Two members of England’s team that arrived in Birmingham returned positive tests, with one subsequently cleared to compete following further testing.

Australia’s two-time world javelin champion Kelsey-Lee Barber has also tested positive during a training camp in Tonbridge in south-east England, but she is expected to compete at the Games, with her event set to be held on August 7.

Two Malaysian officials are also reportedly in COVID-19 enforced quarantine, while New Zealand revealed earlier this week that an athlete was isolating after testing positive.

Athletes have been required to take a polymerase chain reaction (PCR) test for the virus before travelling to Birmingham and another upon arrival in the English city.

Several recommendations have also been made by Birmingham 2022 including minimising physical contact, wearing masks in "indoor settings while in close proximity to athletes and on Games transport" and staying in their accommodation if they develop COVID-19 symptoms.

Birmingham 2022’s approach to dealing with the virus at the Games has been questioned by some leading team officials.

The United Kingdom has removed all coronavirus entry rules for travellers, but Reid said it was important to put measures in place to ensure the safety of athletes.

Javelin thrower Kelsey-Lee Barber is expected to compete in Birmingham despite testing positive for COVID-19 ©Getty Images
Javelin thrower Kelsey-Lee Barber is expected to compete in Birmingham despite testing positive for COVID-19 ©Getty Images

"As you can imagine, this has been months in the planning to try to get the right balance of putting on a safe Games but also recognising the current climate here in the UK," said Reid.

"We have tested every athlete and official that are staying in the Village as they enter the UK and our welcome centre.

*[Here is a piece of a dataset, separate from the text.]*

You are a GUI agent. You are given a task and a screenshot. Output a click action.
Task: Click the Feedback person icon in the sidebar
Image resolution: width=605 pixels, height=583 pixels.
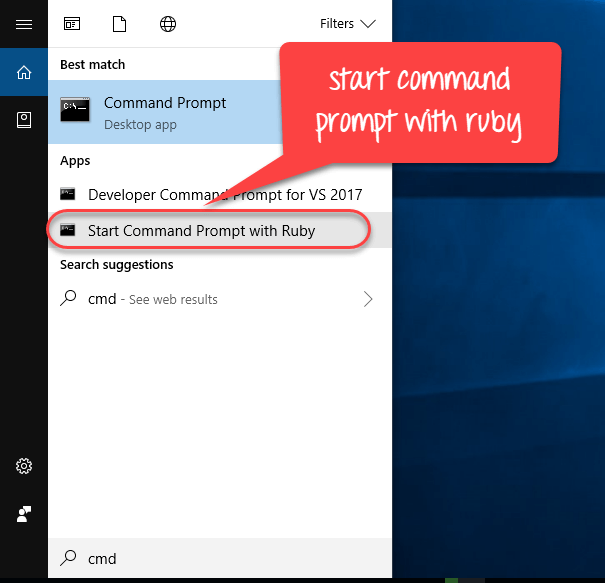pyautogui.click(x=24, y=514)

"We have a welcome centre set up at Birmingham Airport to be able to do that.

"So far, we have had a relatively low percentage of positive tests.

"I think it’s less than three per cent that have been positive.

"We are really pleased with that and that’s been a result of the fact that we have asked all of our competing athletes to do pre-departure tests as well."

Reid stressed that it was "not a binary system" with those infected by the virus being treated on a case by case basis.

"[Health experts] are also looking at the data that is coming from those PCR tests and they can tell at the reading of those the level of infectiousness from each athletes," said Reid.

"We also take into account the sport that those athletes are competing as well.

"We are trying our best to make sure that we get everybody to be able to compete.

"Undoubtedly there will be some challenges, but I think that will be very small numbers.

"Next to the welcome centre, we have an isolation hotel so those that have tested positive can be taken there if their recommendation is to isolate.

"They are monitored and tested regularly so we are trying our best to get them back to the field of play in a safe way and we have had really positive feedback from all of the countries competing that genuinely we have got that balance."